练习任务:
1. 根据下面这篇数据结构期末总结，回答以下问题：
(a) 链式栈只需设置哪个指针？整个栈使用哪种链表？
(b) 文中认为双向链表最大的优点是什么？
(c) 一般说来，线索二叉树是按哪种遍历顺序来构建前驱和后继的？
2. 请输出下面这篇数据结构期末总结中从“构建thread binary tree完成后,能加快中序遍历的访问速度,操作与构建相反:先看current”起、到“tree的情况(只为建立successor thread, 不考虑前驱)”为止（含这一处）的原文，一字不改。

数据结构期末考试总结

尽全力去准备程刚的期末考试,没想到还是得不到90+的分数,心情郁闷。不过,试卷还是极有水平的,下面我就把所有当时感觉困难的题目,都放在这里详细剖析一下,以供学习参考:

2.链式栈使用什么结构?
类比数组栈,可以想象出链表栈的结构啊。由于头进头出,所以链表构成的栈只需设置一个top pointer指向队列开头,整个栈使用单链表即可。

什么时候使用double linked-list?
能回溯(双向移动)是其最大的优点

Following are advantages/disadvantages of doubly linked list over singly linked list.

Advantages over singly linked list
1) A DLL can be traversed in both forward and backward direction.
2) The delete operation in DLL is more efficient if pointer to the node to be deleted is given.
In singly linked list, to delete a node, pointer to the previous node is needed. To get this previous node, sometimes the list is traversed. In DLL, we can get the previous node using previous pointer.

Disadvantages over singly linked list
1) Every node of DLL Require extra space for an previous pointer. It is possible to implement DLL with single pointer though (See this and this).
2) All operations require an extra pointer previous to be maintained. For example, in insertion, we need to modify previous pointers together with next pointers. For example in following functions for insertions at different positions, we need 1 or 2 extra steps to set previous pointer.

综上所述,使用double-linked list对于stack这种单指针操作(插入或删除)的数据结构来说纯粹是浪费额外空间,single-linked list完全可以胜任。

7.二分搜索树怎么搜索?
此题存疑,根据二分搜索范围不断缩小的特点。我认为有两个答案都不可能出现。

11.前、中、后序的线索树,哪个找不到后继?
一般说来,thread binary tree都指的是按inorder遍历下的顺序来构建predecessor, successor的。对于inorder来说,构建线索的思路如下:

先找current node的左子树最右节点,有的话即为predecessor,不用构建thread。没有左子树才构建thread
再找current node的右子树最左节点,有的话即为successor,不用构建thread。没有右子树才构建thread

构建thread binary tree完成后,能加快中序遍历的访问速度,操作与构建相反:先看current node有无right thread,如有就直接跳到其线索后继;没有时才使用leftMost()函数找其右子树的最左节点(没建立线索的后继)

以下代码演示single-thread binary tree的情况(只为建立successor thread, 不考虑前驱)

struct Node 
{
    int data;
    Node *left, *right;
    bool rightThread;  
}

// Utility function to find leftmost node in a tree rooted with n
struct Node* leftMost(struct Node *n)
{
    if (n == NULL)

所给数据:
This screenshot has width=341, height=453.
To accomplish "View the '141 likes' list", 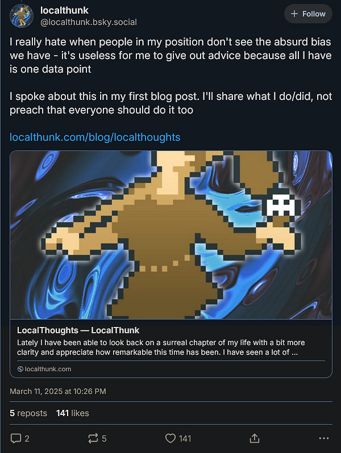I will click(x=73, y=413).
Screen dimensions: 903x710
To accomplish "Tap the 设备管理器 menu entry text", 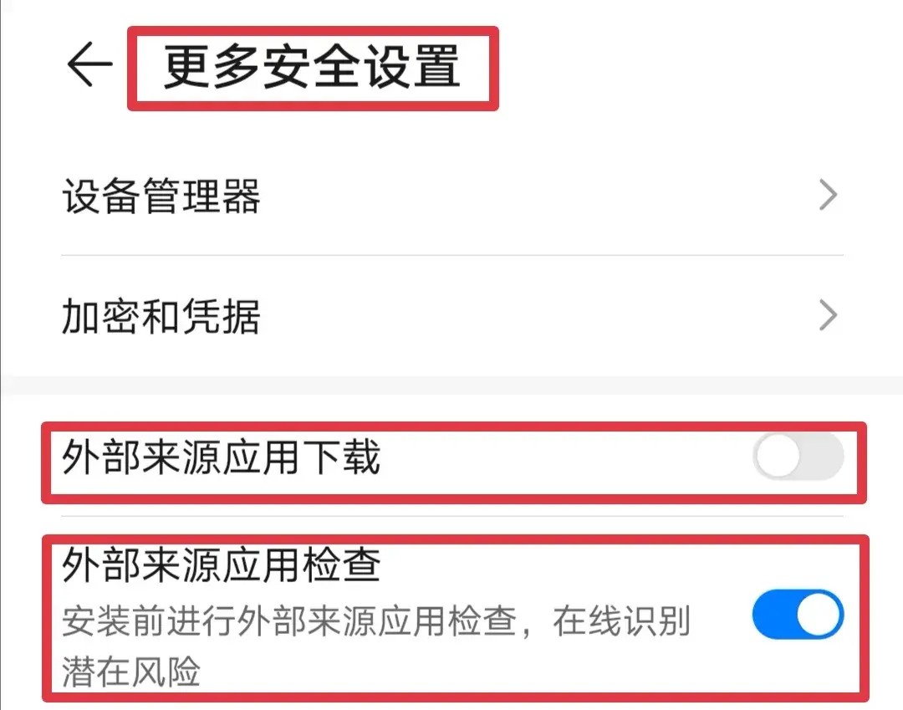I will click(161, 196).
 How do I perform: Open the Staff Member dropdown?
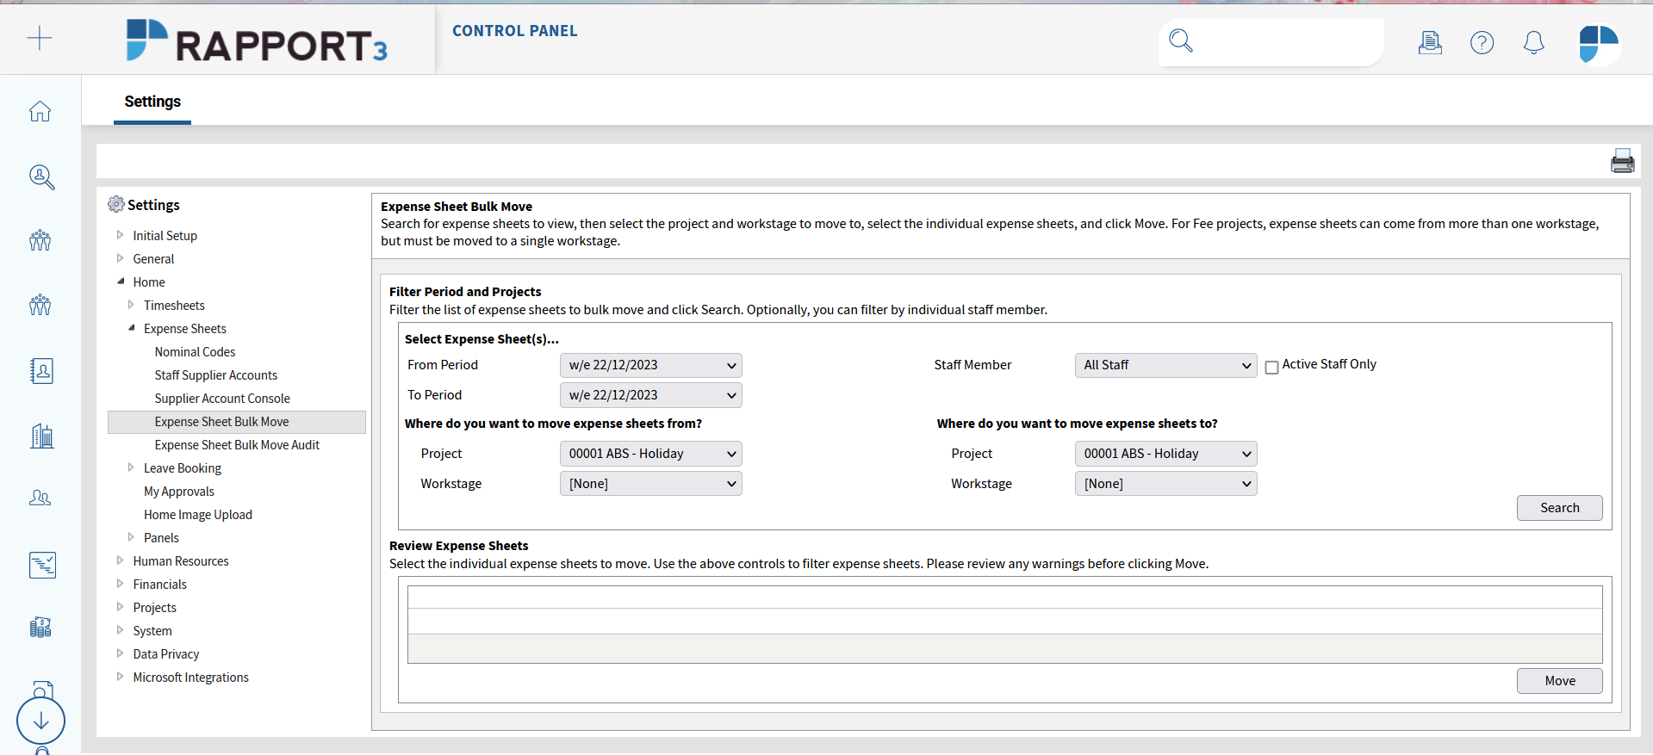[x=1165, y=365]
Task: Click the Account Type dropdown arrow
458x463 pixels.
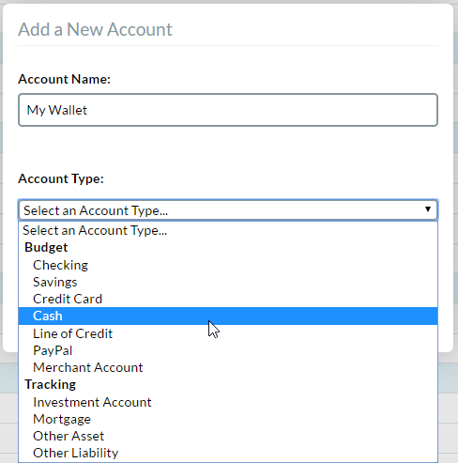Action: point(428,209)
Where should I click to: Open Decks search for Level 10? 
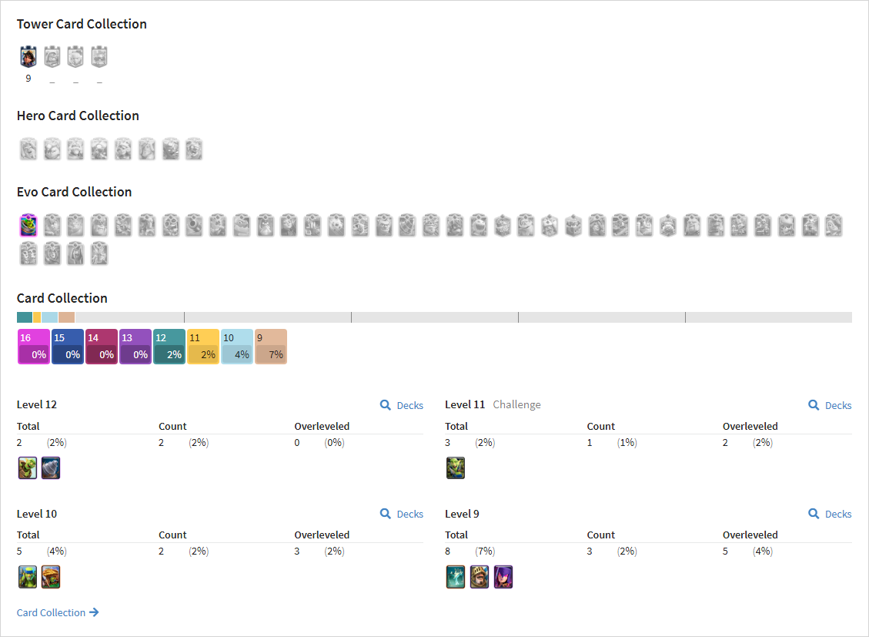(x=402, y=514)
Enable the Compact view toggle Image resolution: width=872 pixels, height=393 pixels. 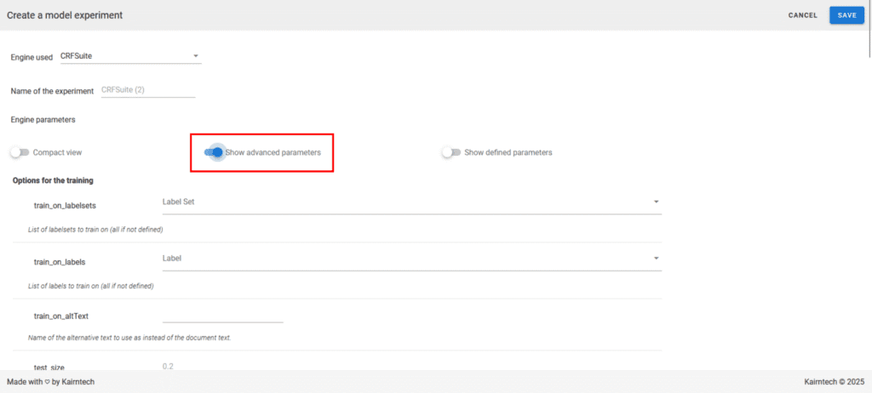coord(20,152)
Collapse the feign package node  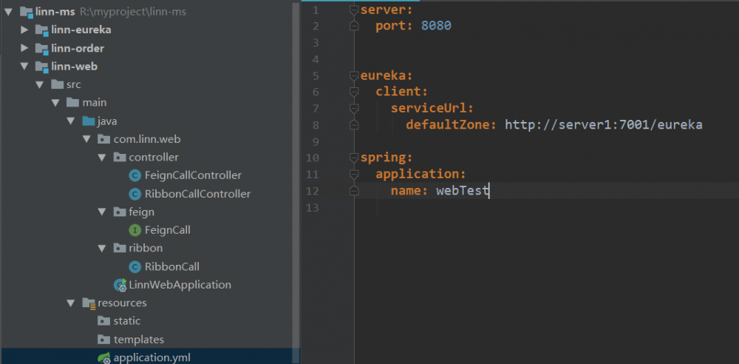click(x=102, y=212)
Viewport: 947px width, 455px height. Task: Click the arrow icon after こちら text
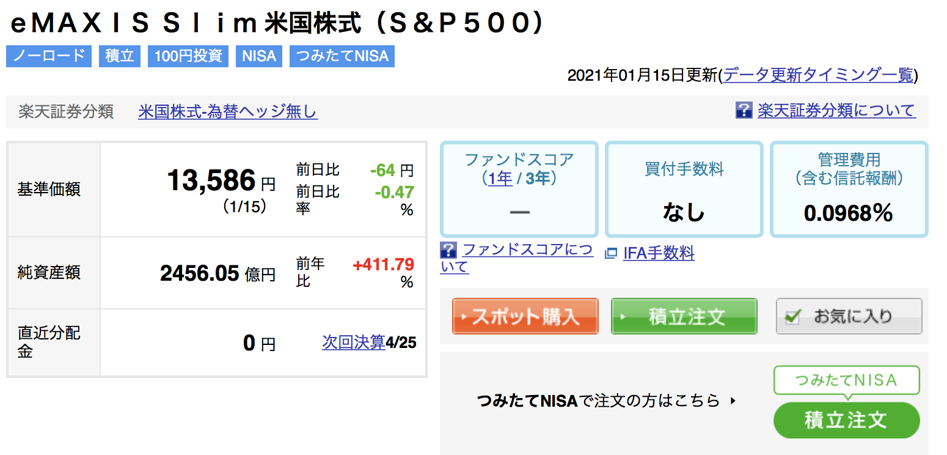click(x=734, y=401)
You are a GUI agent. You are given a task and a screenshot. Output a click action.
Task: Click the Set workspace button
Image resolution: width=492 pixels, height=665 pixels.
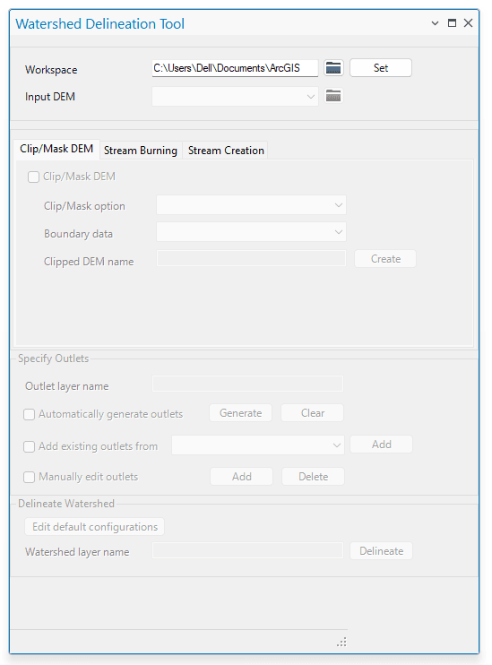(x=381, y=68)
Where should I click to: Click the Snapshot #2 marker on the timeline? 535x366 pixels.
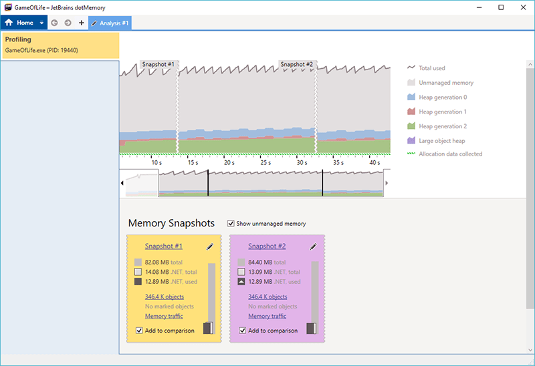pos(296,65)
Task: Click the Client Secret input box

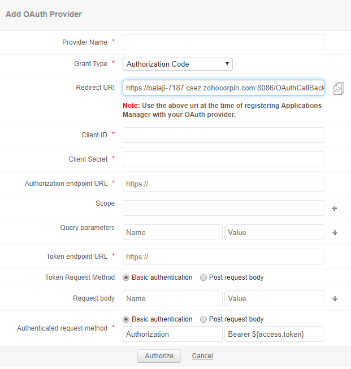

练习答案:
1.
(a) 只需设置一个指向队列开头的 top pointer，整个栈使用单链表即可。
(b) 能回溯，即可以双向移动。
(c) 按中序（inorder）遍历的顺序。

2.
构建thread binary tree完成后,能加快中序遍历的访问速度,操作与构建相反:先看current node有无right thread,如有就直接跳到其线索后继;没有时才使用leftMost()函数找其右子树的最左节点(没建立线索的后继)

以下代码演示single-thread binary tree的情况(只为建立successor thread, 不考虑前驱)